======== Provided data

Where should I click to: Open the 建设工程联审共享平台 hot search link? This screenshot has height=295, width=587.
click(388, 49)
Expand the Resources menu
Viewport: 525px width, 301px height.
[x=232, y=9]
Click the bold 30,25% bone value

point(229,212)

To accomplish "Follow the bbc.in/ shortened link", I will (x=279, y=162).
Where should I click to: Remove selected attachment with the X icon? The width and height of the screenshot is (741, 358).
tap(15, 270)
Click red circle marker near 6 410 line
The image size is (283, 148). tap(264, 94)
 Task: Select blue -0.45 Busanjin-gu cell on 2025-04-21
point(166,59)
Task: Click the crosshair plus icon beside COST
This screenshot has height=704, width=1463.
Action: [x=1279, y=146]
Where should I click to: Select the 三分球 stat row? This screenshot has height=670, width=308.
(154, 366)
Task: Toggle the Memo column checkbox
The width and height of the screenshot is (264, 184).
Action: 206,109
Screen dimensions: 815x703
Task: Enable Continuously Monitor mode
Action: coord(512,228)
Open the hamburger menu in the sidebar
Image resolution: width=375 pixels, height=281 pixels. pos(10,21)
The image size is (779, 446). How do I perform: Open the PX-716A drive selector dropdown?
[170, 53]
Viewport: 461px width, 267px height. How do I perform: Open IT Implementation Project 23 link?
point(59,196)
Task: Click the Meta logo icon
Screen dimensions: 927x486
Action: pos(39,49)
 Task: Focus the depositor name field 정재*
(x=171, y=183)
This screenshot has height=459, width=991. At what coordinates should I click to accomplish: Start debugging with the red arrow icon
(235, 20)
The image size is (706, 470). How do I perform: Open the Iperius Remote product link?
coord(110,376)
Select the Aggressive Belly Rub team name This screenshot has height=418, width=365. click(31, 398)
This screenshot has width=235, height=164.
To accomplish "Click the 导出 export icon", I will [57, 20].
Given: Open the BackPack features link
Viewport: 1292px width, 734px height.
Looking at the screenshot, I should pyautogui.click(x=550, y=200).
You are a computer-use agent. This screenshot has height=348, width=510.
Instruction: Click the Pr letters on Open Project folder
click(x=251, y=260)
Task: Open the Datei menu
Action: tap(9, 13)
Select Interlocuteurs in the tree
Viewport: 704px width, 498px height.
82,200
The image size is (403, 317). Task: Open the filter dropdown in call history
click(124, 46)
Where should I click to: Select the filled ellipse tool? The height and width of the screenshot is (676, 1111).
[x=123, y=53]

================

Find the line containing "Where should I click to: Select the filled" in the material above. Print it and every line after it through the end, exactly and only those.

Where should I click to: Select the filled ellipse tool? The height and width of the screenshot is (676, 1111).
[x=123, y=53]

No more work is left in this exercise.